Or, if you live in the Midwest, there’s also a Franklin museum on the campus of the Gilmore Car Museum in Hickory Corners, Michigan. Basically, the point is that there are Franklin experts to help you explore your new car.

And the car, with its air-cooled aero-style engine, is worthy of exploration. 

“The 1930 Franklin engine produces the greatest power for cylinder capacity of all automotive power plants of its time,” the seller notes, adding that such a car set a cross-country travel record when it needed only 69 hours, 31 minutes to drive from New York to Los Angeles.

“It was a high-end luxury car of its era, holding its own with Packard and Cadillac,” the seller adds. 

“This car is not restored to original showroom condition, but has been rebuilt and renewed, to make it a daily driver … for safe use on today’s highways.”

The seller adds that the car on offer “has been driven all over the USA, from coast to coast and from the Deep South up into Canada to the Northwest Territory, Arctic Circle and back.

“It will cruise all day long comfortably at 55-60 mph, accelerating up to the 70s when needed.

“It is truly a fine touring car, ready to be driven often.”

The Franklin Olympic is powered by a recently rebuilt high-compression, 87-horsepower, inline 6-cylinder air-cooled engine that the seller says is now rated at 105 horsepower. The engine is connected to a 4-speed transmission, also recently rebuilt.

The car also has rebuilt hydraulic brakes, elliptic springs, powder-coated wire wheels and new tires. It also has a leather interior, “fully insulated, with sound proofing,” as well as new glass and paint. The electrical system has been converted to 12 volts and LED head and tail lamps and turn signals have been installed. 

The seller adds that records have been kept on all work done on the car since 1944.

H.H. Franklin Manufacturing and the subsequent Franklin Automobile Co. date to 1902. In 1901, recent Cornell engineering graduate John Wilkinson produced a pair of air-cooled prototype cars for the New York Automobile Co., which didn’t pay him for his work. 

However, Wilkinson met Alexander T. Brown, who had invested in several upstate New York companies, and Brown introduced Wilkinson to Herbert H. Franklin, a former newspaper publisher who now was in the business of manufacturing die castings.

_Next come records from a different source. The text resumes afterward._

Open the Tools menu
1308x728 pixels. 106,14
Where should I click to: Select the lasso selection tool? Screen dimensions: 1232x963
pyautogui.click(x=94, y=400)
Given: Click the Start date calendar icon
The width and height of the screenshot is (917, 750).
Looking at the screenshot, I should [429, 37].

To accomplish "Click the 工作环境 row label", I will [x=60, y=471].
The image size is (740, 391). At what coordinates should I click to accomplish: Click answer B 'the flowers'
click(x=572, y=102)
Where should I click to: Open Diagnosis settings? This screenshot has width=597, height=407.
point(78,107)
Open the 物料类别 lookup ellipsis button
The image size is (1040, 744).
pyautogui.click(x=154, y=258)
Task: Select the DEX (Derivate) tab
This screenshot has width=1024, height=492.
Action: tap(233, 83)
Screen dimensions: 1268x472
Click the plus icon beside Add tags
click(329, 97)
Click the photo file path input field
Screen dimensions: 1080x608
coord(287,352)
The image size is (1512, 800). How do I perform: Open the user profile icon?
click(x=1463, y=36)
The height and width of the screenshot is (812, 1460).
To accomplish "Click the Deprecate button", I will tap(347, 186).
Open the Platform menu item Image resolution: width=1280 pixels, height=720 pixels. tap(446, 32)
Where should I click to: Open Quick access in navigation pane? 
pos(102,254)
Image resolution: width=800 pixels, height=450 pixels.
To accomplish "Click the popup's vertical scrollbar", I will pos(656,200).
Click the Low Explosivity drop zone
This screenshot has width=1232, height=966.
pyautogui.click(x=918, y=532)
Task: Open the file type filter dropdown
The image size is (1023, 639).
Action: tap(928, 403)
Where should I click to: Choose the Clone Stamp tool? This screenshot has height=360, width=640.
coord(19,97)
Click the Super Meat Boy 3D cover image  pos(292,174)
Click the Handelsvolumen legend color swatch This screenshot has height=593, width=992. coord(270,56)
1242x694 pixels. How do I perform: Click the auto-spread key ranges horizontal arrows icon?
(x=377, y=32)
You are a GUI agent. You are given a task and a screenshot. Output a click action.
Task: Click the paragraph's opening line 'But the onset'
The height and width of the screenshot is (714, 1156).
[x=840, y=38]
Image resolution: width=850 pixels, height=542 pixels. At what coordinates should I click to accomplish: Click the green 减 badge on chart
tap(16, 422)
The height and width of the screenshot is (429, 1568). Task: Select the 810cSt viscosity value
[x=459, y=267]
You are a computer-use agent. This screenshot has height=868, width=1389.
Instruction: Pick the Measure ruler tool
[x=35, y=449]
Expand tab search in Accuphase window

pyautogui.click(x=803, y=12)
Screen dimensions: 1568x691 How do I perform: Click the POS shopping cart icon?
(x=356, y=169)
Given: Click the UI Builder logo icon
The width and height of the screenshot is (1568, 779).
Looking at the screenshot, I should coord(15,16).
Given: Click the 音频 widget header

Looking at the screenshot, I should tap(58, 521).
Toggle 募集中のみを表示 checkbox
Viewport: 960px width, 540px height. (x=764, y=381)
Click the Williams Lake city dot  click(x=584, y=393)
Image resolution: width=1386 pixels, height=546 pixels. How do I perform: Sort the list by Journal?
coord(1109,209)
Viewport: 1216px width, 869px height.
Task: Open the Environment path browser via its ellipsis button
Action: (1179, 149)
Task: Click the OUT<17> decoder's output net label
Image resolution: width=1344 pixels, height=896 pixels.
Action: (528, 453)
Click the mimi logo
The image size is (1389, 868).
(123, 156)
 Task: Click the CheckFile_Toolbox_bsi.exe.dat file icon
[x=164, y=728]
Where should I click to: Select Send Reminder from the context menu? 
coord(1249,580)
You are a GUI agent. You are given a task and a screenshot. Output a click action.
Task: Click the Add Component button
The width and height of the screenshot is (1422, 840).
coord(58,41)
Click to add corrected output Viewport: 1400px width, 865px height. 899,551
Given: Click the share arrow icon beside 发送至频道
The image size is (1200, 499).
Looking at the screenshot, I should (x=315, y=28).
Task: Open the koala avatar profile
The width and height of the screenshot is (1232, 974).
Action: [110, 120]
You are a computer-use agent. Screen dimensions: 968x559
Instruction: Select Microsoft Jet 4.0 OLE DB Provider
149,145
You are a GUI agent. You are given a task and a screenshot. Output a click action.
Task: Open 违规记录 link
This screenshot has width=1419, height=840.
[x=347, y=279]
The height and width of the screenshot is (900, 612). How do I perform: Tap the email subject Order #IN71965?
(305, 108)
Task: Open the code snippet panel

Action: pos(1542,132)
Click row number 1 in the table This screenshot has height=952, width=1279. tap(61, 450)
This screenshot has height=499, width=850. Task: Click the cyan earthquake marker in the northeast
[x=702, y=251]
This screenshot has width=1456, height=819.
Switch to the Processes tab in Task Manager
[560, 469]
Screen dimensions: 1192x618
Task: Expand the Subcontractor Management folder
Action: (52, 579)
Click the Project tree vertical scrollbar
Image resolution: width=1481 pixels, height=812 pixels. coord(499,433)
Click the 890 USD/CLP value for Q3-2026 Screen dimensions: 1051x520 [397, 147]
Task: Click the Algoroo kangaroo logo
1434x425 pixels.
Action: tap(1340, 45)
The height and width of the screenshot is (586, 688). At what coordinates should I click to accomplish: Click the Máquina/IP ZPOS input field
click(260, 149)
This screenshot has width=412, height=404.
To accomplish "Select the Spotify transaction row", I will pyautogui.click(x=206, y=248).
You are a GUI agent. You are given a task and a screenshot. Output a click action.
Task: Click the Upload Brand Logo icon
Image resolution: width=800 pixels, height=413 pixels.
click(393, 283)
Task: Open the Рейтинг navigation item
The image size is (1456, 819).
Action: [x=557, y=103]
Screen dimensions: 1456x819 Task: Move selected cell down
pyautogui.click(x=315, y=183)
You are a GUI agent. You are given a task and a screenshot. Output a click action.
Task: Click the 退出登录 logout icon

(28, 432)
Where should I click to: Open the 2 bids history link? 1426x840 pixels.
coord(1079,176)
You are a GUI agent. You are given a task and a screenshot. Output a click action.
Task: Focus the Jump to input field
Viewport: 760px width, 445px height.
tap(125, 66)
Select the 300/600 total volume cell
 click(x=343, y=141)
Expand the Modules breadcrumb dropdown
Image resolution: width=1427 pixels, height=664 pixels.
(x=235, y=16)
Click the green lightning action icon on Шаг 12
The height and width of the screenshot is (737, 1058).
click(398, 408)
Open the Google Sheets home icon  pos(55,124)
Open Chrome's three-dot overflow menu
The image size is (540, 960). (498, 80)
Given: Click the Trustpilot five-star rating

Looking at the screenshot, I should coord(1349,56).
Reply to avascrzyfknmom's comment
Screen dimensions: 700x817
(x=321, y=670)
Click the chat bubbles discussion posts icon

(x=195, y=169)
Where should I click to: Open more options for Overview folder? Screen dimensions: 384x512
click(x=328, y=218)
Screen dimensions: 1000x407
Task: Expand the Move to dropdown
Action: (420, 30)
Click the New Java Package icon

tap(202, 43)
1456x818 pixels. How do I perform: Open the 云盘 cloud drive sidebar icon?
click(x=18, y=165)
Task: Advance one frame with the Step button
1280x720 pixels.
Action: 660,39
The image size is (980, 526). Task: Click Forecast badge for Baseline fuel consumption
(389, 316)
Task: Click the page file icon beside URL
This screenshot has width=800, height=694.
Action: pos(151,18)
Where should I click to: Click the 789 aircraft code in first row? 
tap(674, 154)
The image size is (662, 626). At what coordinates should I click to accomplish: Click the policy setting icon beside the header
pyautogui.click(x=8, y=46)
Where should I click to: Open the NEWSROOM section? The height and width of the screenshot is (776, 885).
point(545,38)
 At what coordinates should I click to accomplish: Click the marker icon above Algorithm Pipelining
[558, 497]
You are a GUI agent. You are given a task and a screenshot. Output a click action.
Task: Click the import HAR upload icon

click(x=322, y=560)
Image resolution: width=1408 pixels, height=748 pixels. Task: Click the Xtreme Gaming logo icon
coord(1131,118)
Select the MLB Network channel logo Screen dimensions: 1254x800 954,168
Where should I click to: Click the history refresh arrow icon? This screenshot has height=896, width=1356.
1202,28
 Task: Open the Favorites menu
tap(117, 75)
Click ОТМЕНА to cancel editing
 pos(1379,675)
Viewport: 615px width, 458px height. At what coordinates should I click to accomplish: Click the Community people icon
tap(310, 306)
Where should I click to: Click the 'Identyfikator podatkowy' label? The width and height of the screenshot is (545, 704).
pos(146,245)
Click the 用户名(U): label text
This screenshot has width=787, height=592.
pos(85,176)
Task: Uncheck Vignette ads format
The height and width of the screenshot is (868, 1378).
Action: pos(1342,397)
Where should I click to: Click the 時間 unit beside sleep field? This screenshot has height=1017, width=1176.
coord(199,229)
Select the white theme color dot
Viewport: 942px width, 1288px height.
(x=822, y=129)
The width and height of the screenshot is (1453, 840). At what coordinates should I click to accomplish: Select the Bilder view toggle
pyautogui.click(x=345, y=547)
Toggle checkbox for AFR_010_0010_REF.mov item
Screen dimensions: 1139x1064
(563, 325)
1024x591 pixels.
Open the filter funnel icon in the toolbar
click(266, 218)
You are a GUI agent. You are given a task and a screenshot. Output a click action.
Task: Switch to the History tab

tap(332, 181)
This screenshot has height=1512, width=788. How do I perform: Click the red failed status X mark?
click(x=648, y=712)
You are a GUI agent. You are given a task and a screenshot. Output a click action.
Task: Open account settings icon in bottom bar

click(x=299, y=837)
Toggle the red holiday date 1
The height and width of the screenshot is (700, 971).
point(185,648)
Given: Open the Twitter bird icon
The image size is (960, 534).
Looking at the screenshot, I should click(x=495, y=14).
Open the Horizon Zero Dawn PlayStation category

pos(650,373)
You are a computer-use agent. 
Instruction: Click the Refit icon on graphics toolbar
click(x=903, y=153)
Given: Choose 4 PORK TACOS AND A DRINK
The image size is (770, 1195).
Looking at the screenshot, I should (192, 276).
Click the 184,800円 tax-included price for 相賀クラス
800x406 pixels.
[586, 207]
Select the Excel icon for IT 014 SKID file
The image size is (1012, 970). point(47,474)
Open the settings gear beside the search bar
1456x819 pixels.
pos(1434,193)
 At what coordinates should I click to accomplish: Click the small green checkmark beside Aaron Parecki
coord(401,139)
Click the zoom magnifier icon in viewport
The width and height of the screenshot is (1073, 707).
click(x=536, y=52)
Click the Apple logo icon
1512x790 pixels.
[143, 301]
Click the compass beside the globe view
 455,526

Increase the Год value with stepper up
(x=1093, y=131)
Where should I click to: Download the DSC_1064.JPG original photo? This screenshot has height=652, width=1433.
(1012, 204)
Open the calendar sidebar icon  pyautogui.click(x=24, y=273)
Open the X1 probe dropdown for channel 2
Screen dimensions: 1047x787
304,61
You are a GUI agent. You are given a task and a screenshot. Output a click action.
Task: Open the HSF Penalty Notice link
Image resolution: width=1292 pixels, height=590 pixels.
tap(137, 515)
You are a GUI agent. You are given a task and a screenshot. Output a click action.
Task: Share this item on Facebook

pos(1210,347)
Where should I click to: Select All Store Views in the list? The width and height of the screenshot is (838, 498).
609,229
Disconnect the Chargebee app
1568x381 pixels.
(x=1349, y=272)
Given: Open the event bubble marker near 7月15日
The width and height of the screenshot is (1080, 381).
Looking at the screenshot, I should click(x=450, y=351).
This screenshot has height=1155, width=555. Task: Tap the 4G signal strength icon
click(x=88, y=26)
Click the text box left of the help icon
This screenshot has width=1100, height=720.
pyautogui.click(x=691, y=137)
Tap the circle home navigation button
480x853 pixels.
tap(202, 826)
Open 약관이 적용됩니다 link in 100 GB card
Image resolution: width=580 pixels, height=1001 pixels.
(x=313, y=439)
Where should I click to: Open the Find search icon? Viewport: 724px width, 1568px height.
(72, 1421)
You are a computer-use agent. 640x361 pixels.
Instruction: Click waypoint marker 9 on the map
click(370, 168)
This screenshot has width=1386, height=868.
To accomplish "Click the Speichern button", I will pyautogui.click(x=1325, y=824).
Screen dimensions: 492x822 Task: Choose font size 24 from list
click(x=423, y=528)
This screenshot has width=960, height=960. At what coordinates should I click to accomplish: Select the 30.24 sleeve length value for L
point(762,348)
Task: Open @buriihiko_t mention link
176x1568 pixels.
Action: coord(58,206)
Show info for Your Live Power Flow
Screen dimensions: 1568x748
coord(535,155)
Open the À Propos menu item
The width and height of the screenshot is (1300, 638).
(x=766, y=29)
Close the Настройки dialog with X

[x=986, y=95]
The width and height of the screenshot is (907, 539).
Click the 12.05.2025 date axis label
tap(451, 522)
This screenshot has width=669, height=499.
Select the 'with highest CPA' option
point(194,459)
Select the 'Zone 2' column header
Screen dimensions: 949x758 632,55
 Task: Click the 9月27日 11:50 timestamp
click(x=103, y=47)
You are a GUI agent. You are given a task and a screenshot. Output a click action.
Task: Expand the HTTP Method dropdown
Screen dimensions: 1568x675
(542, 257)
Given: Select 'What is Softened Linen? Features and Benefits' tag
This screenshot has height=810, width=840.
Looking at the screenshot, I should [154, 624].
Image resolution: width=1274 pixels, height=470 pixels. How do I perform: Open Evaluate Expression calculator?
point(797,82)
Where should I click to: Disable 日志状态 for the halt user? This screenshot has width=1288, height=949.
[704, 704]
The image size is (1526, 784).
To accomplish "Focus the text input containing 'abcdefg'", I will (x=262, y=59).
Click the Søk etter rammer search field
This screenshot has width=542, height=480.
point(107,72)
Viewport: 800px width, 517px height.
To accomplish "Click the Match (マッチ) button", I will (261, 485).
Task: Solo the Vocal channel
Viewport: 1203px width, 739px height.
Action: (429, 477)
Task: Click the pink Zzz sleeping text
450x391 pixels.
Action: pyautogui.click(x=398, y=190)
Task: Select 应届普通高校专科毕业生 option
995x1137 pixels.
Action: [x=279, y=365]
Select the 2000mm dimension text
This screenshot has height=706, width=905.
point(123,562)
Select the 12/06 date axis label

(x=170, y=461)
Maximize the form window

Franklin liked Wilkinson’s cars, bought the New York Automobile Co., and the Franklin went into production in Syracuse. 

The Standard Catalog of American Cars notes that Franklin was the longest-lived and most-successful air-cooled automobile company that was native of the United States. Cross-country racer Cannonball Baker and pioneering pilot Charles Lindberg both drove Franklins in the 1920s.

The company fell into debt when new investors insisted on changes that made the vehicles heavier and more expensive. Production ended in 1934.

The 1930 Franklin Olympic is being offered for sale for $15,500. To view this listing on ClassicCars.com, see Pick of the Day.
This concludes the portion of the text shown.